_TASK STATEMENT_. From the data underneath, reproduce exactly the stretch that begins at the line with "Характеристики (179, 340)" and ends after the line with "[Порівняти] (199, 954)".

_INPUT DATA_.
====================

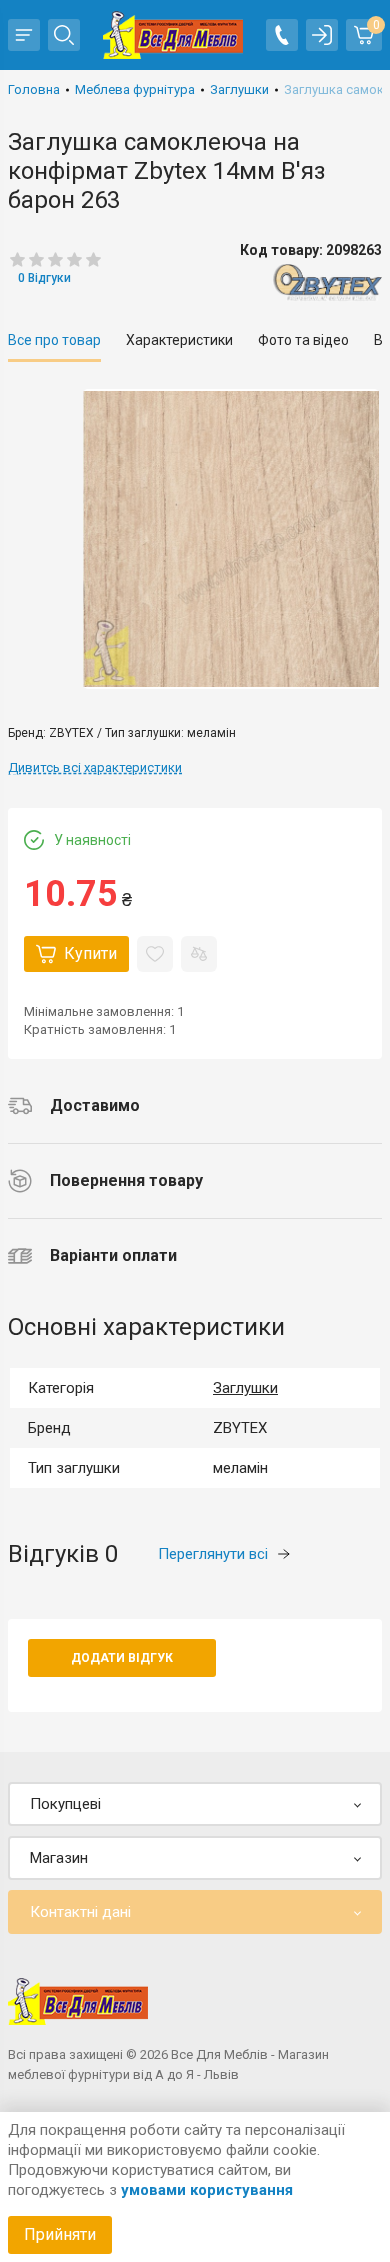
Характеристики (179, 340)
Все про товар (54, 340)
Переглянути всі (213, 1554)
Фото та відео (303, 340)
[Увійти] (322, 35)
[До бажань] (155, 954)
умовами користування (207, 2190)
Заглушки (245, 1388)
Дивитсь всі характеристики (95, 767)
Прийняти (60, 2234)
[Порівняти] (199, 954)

====================

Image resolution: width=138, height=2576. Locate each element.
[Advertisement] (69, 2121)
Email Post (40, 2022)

====================

_TASK RESULT_.
Характеристики (179, 340)
Все про товар (54, 340)
Переглянути всі (213, 1554)
Фото та відео (303, 340)
[Увійти] (322, 35)
[До бажань] (155, 954)
умовами користування (207, 2190)
Заглушки (245, 1388)
Дивитсь всі характеристики (95, 767)
Прийняти (60, 2234)
[Порівняти] (199, 954)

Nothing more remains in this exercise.